Il 3 giugno Mestre Dito sarà presente al Festival delle Culture per l’esibizione di capoeira assieme al gruppo della sua associazione: «Per cominciare, i capoeristi formano un cerchio pieno di gente, poi le persone cominciano a sfidarsi in gruppi di due alla volta, si muovono in una serie di mosse uniche e affascinanti. Questa forma particolare di lotta è a ciclo continuo, inizia ma non finisce. Inoltre, non c’è spirito di competizione, ma prevale quello comunitario. Evita il contatto fisico diretto, perché non ci sono gesti aggressivi».
Mestre Dito racconta come in Brasile esistano due tipi di capoeira: quella fatta in strada, dove può partecipare chiunque e, l’altro tipo, praticata in un luogo dedicato. Nel primo caso questa lotta-danza è un’occasione per socializzare: «Le persone che si conoscono in questo modo diventano una famiglia, cominciano a mangiare assieme, uscire, fare viaggi e nascono dei gruppi molto uniti.
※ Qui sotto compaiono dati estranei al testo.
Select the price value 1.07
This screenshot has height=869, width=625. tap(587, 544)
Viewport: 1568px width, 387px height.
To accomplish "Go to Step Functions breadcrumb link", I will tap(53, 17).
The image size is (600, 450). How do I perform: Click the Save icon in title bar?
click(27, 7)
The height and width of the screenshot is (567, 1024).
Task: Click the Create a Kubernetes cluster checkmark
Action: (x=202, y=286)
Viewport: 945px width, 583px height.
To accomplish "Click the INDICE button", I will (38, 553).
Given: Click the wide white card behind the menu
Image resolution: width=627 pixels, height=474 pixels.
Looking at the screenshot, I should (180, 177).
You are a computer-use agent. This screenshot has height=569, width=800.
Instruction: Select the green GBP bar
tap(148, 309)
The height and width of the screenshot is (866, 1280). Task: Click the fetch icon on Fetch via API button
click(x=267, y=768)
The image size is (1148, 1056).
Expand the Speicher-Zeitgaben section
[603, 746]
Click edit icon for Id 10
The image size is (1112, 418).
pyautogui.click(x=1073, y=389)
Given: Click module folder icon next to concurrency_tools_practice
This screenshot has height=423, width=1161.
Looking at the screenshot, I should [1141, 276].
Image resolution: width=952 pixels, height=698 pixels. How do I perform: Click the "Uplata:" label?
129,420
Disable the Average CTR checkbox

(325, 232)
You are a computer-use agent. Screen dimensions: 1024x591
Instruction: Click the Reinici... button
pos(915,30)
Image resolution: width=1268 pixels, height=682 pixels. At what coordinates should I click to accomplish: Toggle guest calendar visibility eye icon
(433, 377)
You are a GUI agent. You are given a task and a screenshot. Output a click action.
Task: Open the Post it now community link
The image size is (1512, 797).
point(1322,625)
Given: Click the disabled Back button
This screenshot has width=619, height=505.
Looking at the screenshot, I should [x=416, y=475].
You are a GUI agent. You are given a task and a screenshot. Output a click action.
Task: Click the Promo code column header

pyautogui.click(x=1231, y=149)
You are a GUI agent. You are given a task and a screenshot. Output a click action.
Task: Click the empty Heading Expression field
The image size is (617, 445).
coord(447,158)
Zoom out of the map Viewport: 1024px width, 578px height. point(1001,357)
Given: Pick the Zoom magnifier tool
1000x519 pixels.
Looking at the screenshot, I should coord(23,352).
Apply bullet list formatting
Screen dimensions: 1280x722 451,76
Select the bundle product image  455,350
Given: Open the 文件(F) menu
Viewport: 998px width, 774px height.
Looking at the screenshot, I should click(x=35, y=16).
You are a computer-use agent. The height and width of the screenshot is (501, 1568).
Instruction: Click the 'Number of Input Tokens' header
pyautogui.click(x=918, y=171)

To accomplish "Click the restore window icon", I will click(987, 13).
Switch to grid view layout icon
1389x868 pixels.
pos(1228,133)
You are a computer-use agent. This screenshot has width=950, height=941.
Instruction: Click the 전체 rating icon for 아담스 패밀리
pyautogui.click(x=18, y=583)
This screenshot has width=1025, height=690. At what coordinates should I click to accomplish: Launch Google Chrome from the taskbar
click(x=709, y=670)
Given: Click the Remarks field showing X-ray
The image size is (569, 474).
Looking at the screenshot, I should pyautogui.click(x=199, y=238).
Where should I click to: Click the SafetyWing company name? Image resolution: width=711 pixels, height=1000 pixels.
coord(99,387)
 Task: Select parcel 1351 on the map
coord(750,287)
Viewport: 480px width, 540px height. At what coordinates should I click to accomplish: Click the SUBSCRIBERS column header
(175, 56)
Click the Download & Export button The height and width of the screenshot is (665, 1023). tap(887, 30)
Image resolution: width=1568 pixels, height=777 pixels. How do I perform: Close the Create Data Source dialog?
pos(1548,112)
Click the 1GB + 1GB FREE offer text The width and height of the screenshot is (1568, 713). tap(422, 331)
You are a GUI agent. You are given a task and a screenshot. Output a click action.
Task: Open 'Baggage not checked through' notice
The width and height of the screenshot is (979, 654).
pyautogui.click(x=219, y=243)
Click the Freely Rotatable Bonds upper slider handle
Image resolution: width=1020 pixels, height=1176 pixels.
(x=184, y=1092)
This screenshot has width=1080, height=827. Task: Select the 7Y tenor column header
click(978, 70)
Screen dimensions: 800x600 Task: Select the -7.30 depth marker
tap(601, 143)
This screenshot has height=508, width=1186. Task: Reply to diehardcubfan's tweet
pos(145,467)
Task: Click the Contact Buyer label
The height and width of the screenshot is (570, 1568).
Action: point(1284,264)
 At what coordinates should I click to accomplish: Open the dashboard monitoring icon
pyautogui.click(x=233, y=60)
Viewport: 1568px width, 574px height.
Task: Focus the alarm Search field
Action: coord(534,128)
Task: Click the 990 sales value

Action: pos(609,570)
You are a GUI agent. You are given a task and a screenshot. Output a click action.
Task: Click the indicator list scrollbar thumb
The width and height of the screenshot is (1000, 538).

Invece, nel secondo caso, la capoeira è un allenamento sportivo e si pratica soprattutto in centri appropriati»
I movimenti sono accompagnati da musica tipicamente brasiliana. Il berimbao che è uno strumento a corda di origine africana, formato da una zucca vuota e un asta, l’atabaki simile al bongo e il tamburello, fanno uscire le note che contraddistinguono la melodia della capoeira.
La diffusione di questa tecnica brasiliana, che richiama l’Africa, diventa un modo per condividere aspetti culturali diversi e promuovere lo spirito di aggregazione tra le persone.